[TUHS] Bootstrapping UNIX - how was it done
Noel Chiappa via TUHS
tuhs at tuhs.org
Tue Mar 24 02:37:00 AEST 2026
> From: Adam Koszek
> How was UNIX bootstrapped in the early days?
How early? The PDP-7? :-)
On _very_ early machines, it was quite common to have to manually enter the
initial small program for bootstrapping, using the toggle switches on the
front console (which allowed one to examine and store memory locations), to
read in the system from wherever it was stored.
Note that _very_ early on, the initial software load would have been on a
reel of punched paper tape, not read in from the disk. (I think some early
PDP-11 UNIX versions did that, IIRC.)
Soon after the PDP-11 arrived, it had available a very small bootstrap ROM -
an array of diodes! Diode in = 1, diode out = 0. (I am not making this up!
Image of one here:
https://gunkies.org/wiki/BM792_ROM
You can read the program off the image! I have actually programmed one of
those - with a soldering iron!) Most of the -11's I worked with had that, or
a later ROM chip ROM - but not all, and had to be toggled.

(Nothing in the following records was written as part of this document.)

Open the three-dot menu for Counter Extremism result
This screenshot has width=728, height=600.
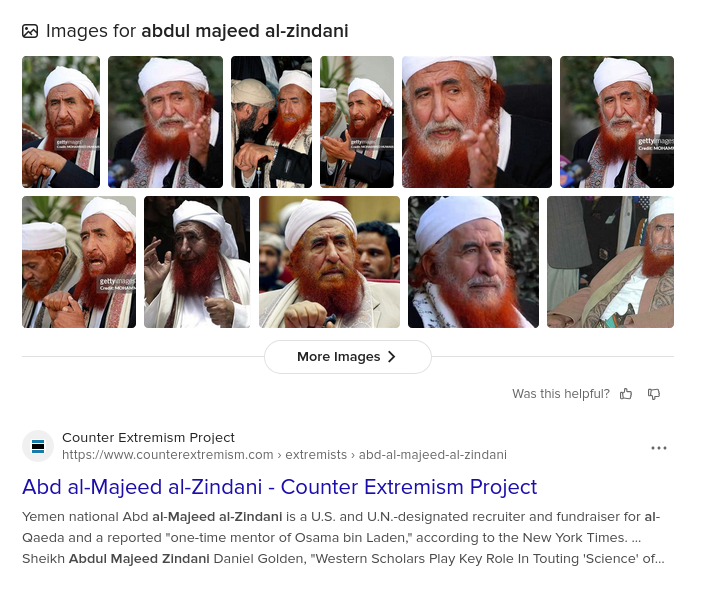click(x=658, y=448)
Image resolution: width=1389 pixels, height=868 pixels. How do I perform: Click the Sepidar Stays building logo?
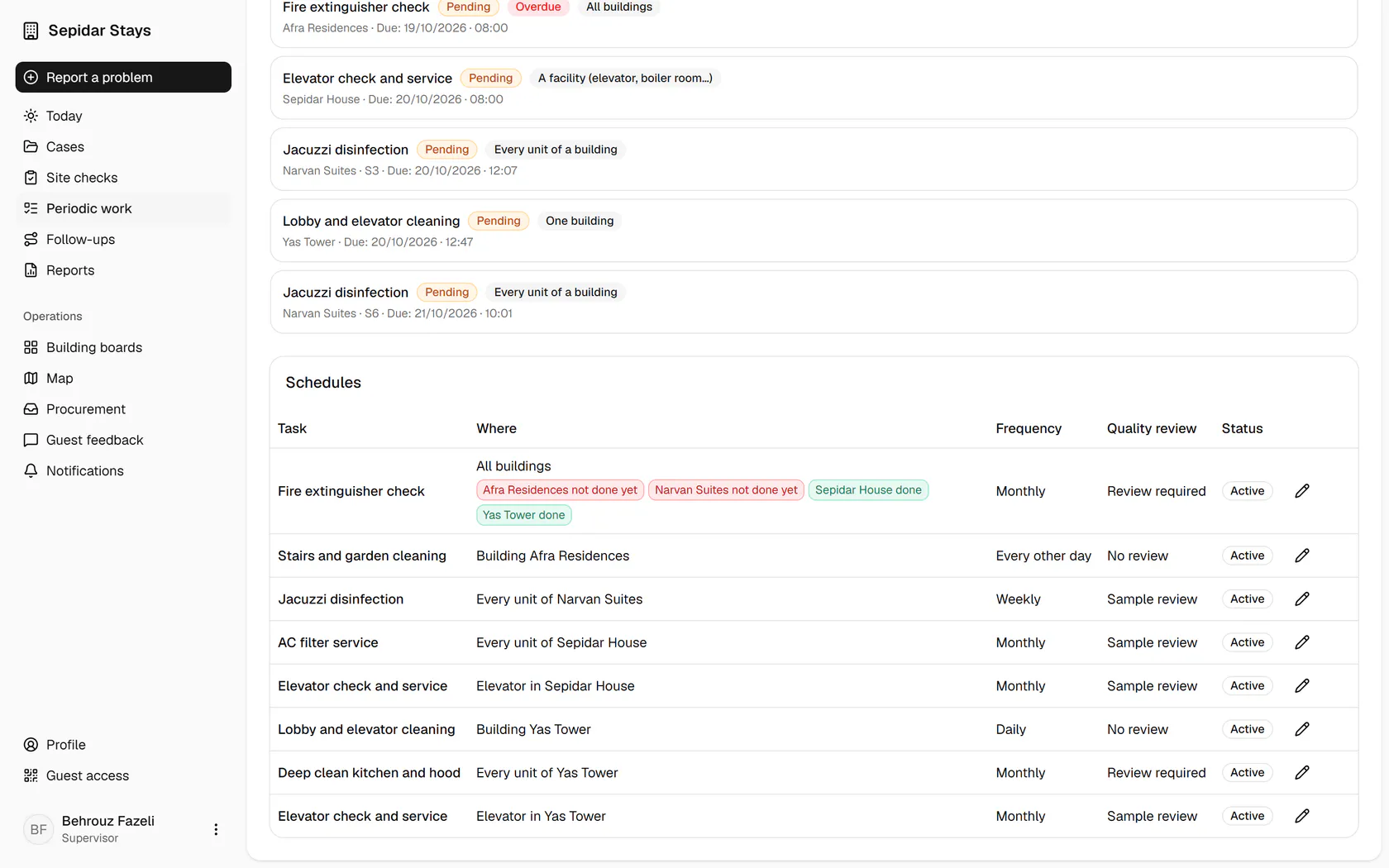[31, 31]
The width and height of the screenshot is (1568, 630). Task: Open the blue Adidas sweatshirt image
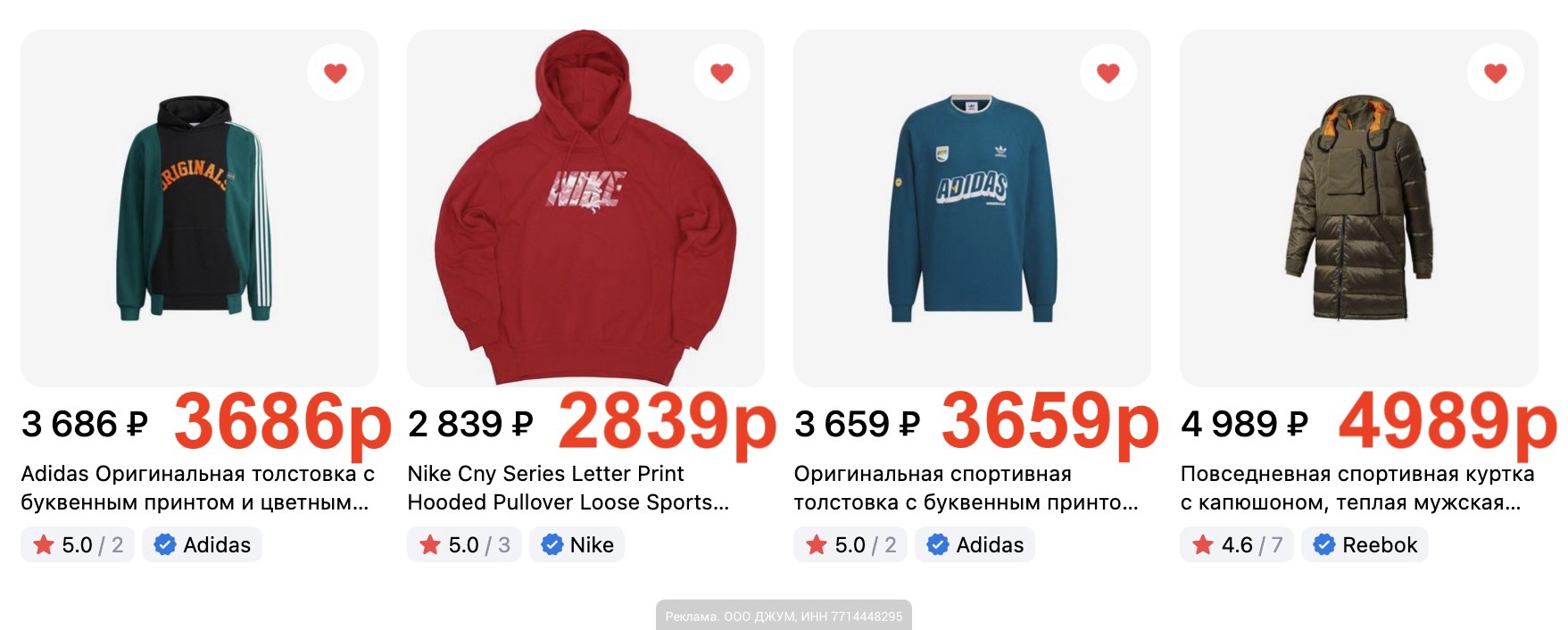coord(972,208)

The software aspect was a whole different world. The DEC-supplied bootstrap
program (in ROM) loaded block 0 from the disk - which for UNIX contained a
small elegant program, described here:
https://gunkies.org/wiki/Installing_UNIX_Sixth_Edition
which was prepared too load in the entirety of a normal UNIX-format binary
file from any place in the file system, and start it. (I used that capability
to load ring network interface diagnostics I wrote.)
>From there:
UNIX kernels consists of a number of smallish relocatable binary modules
which are statically linked into a large object code image; during booting,
that image is loaded into memory and started. After the usual initialization,
the '0th' process (which in V6 has the task of swapping processes in and out)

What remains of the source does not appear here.